No conté cada detalle ni convertí el trabajo en el lugar donde resolver mi separación. Simplemente dejé de gastar tanta energía ocultando que estaba atravesando un proceso difícil. Comencé a utilizar una agenda para separar lo urgente de lo que podía esperar, preparaba las mañanas desde la noche anterior y dividía los problemas grandes en decisiones pequeñas.

También aprendí a reservar momentos para llorar, conversar y descansar sin sentir que estaba abandonando mis responsabilidades. Descubrí que contener una emoción no significa eliminarla; significa darle un lugar para que no termine ocupándolo todo.

Lo que aprendí de aquella etapa

01

La fortaleza no es silencio

Pedir apoyo no me hizo menos capaz.

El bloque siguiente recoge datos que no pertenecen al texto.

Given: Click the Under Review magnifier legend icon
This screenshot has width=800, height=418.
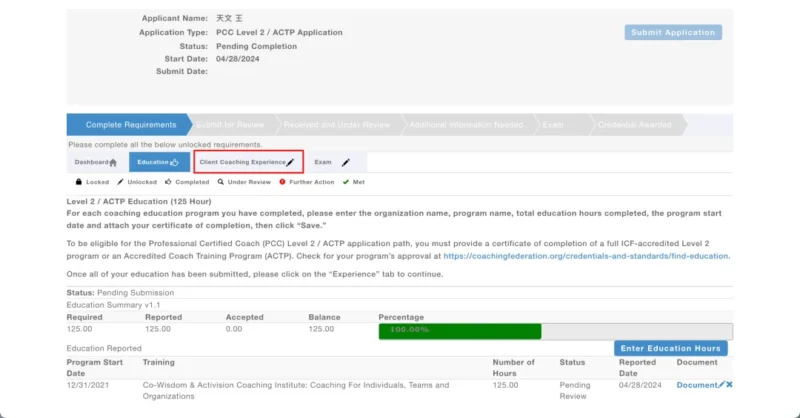Looking at the screenshot, I should (x=220, y=183).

Me permitió utilizar mejor la energía que necesitaba para mis hijos y mi trabajo.

02

El trabajo puede dar estructura

Mis rutinas laborales no borraron el dolor, pero me dieron horarios, objetivos y una sensación de continuidad cuando todo parecía incierto.

03

No todo debía resolverse de inmediato

Aprendí a distinguir entre una preocupación y una decisión. Muchas preguntas necesitaban tiempo, no una respuesta desesperada.

04

Avanzar no es dejar de sentir

Hubo días buenos y recaídas. La recuperación no fue una línea recta, sino una acumulación de pequeños actos de cuidado.

Hoy entiendo algo diferente

No agradezco el dolor ni creo que todo sucede por una razón. Pero reconozco lo que aprendí al atravesarlo. Descubrí que podía reconstruir mi vida sin negar lo que había perdido y que mis hijos no necesitaban una madre invulnerable: necesitaban una madre presente, honesta y dispuesta a buscar apoyo.

También comprendí que detrás de muchas personas que llegan puntuales, responden correos y cumplen tareas puede existir una batalla que nadie conoce. Por eso intento mirar a los demás con más paciencia y menos juicio.

Mi divorcio cambió mi vida, pero no la terminó. Hubo una época en la que solamente podía avanzar hasta el final de cada día. Después pude pensar en la semana siguiente. Más adelante volví a imaginar un futuro. Así comenzó mi reconstrucción: no con una gran victoria, sino con la decisión diaria de no abandonarme.

Psicobatalla

“No siempre pude ser fuerte. Pero aprendí que también se avanza cuando una persona se permite sentir, pide ayuda y da solamente el siguiente paso.”

Nota editorial

Este relato fue compuesto con fines educativos a partir de experiencias humanas comunes. “Alejandra Mendoza” es un nombre narrativo utilizado para presentar la historia y no identifica a una persona específica.

El contenido no sustituye valoración ni atención médica, psicológica clínica o legal. Si una situación personal afecta intensamente su bienestar, seguridad o funcionamiento cotidiano, busque apoyo profesional calificado en su localidad.